■ Problem to work on:
Reproduce verbatim the passage of the patent application on audio processing for narrow geometry speakers, starting at "Application Number: 11/058,669" and ending at "narrow geometry speakers.".

System and method for processing audio data for narrow geometry speakers

Info

Publication number: 20060182284
Type: Application
Filed: Feb 15, 2005
Publication Date: Aug 17, 2006
Applicant: QSound Labs, Inc. (Calgary)
Inventors: Mark Williams (Alberta), Brian Cowieson (Alberta)
Application Number: 11/058,669

Abstract

In one representative embodiment, one or several mono audio signals and corresponding positional information are processed by respective mixing blocks. The positional information may include azimuth information, elevation information, and range information. For each mono audio signal, a plurality of left and right signals are generated using mixing techniques. The corresponding left and right signals from the plurality of mixing blocks are combined resulting in a single set of left and right signals These signals are then processed with the various placement filters and the outputs of the placement filters are combined to generate a stereo signal for output using narrow geometry speakers.

Description

Description

FIELD OF THE INVENTION

The present application is generally related to processing audio data to provide a three dimensional effect.

DESCRIPTION OF RELATED ART

A number of audio processing algorithms exist that enable a listener to perceive that an audio signal is originating from a defined location in three dimensional space using just two speakers. The first significant reproductive system was developed by Schroeder and Atal in 1963. This system relied on the concept of cross talk cancellation. Like stereo reproductive systems, three dimensional reproductive systems based on cross talk cancellation require that the listener be positioned in a “sweet spot.” This area is the apex of an equilateral triangle formed by the speakers and the listener. The speakers are therefore placed at azimuth angles of 30 degree to the listener. Since Schroeder and Atal, there have been some alternative approaches. One in particular, was that achieved by Lowe and Lees, who took a purely empirical approach and constructed transaural transfer functions, based on frequency dependant phase and amplitude shifts. This approach produced very effective and efficient transfer functions.

■ Data segment:
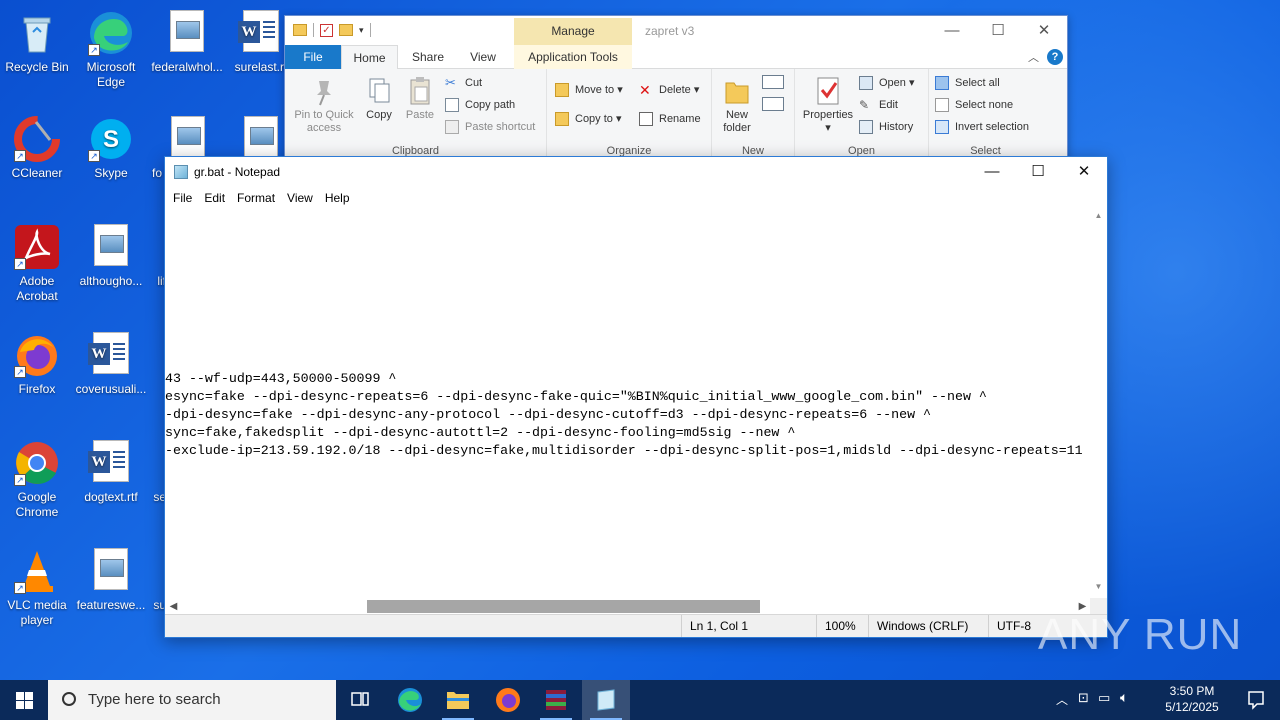 The image size is (1280, 720). I want to click on taskbar-clock: 3:50 PM 5/12/2025, so click(1192, 699).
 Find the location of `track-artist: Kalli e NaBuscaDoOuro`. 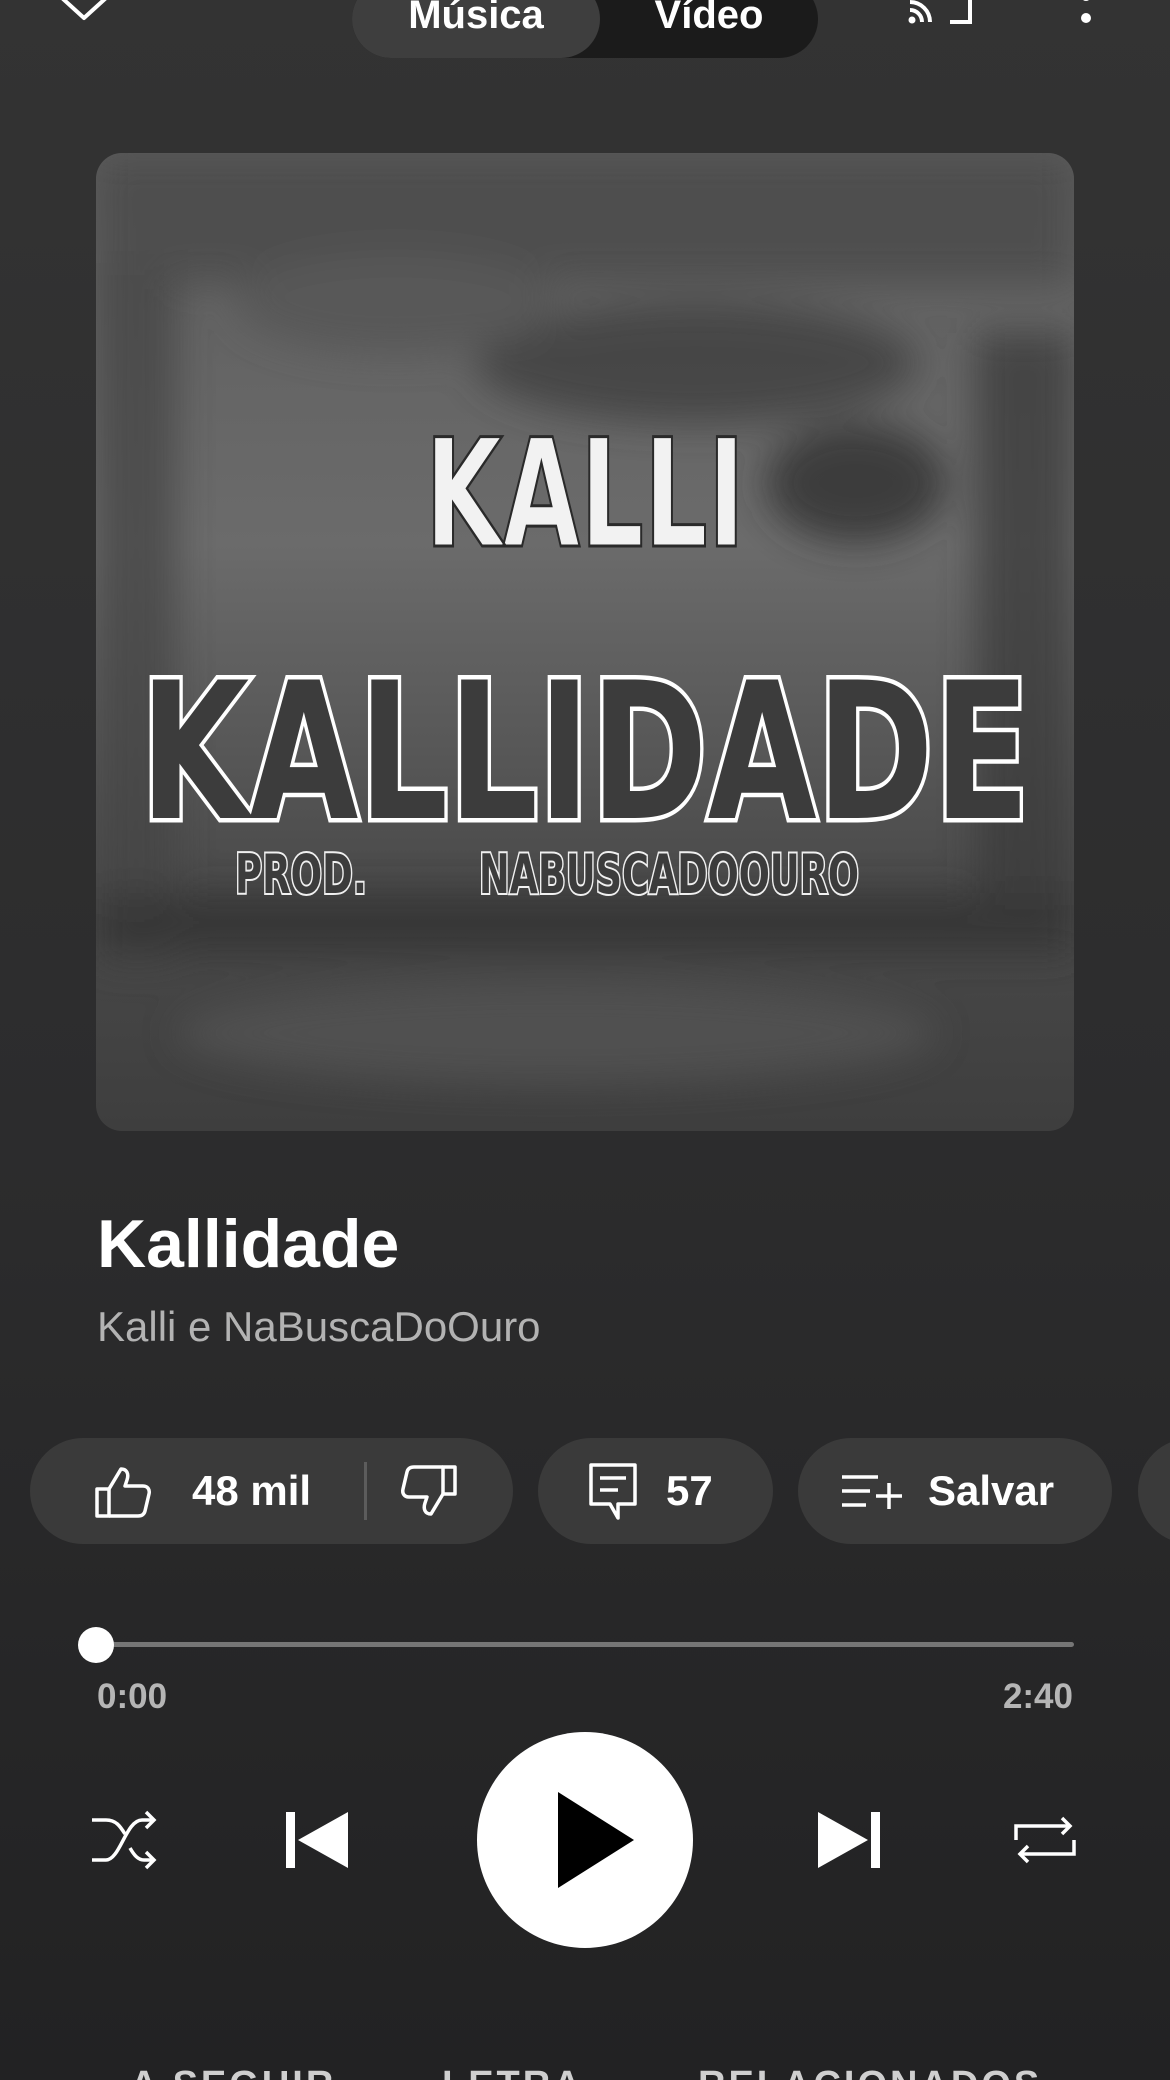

■ Exercise answer:
Application Number: 11/058,669

Abstract

In one representative embodiment, one or several mono audio signals and corresponding positional information are processed by respective mixing blocks. The positional information may include azimuth information, elevation information, and range information. For each mono audio signal, a plurality of left and right signals are generated using mixing techniques. The corresponding left and right signals from the plurality of mixing blocks are combined resulting in a single set of left and right signals These signals are then processed with the various placement filters and the outputs of the placement filters are combined to generate a stereo signal for output using narrow geometry speakers.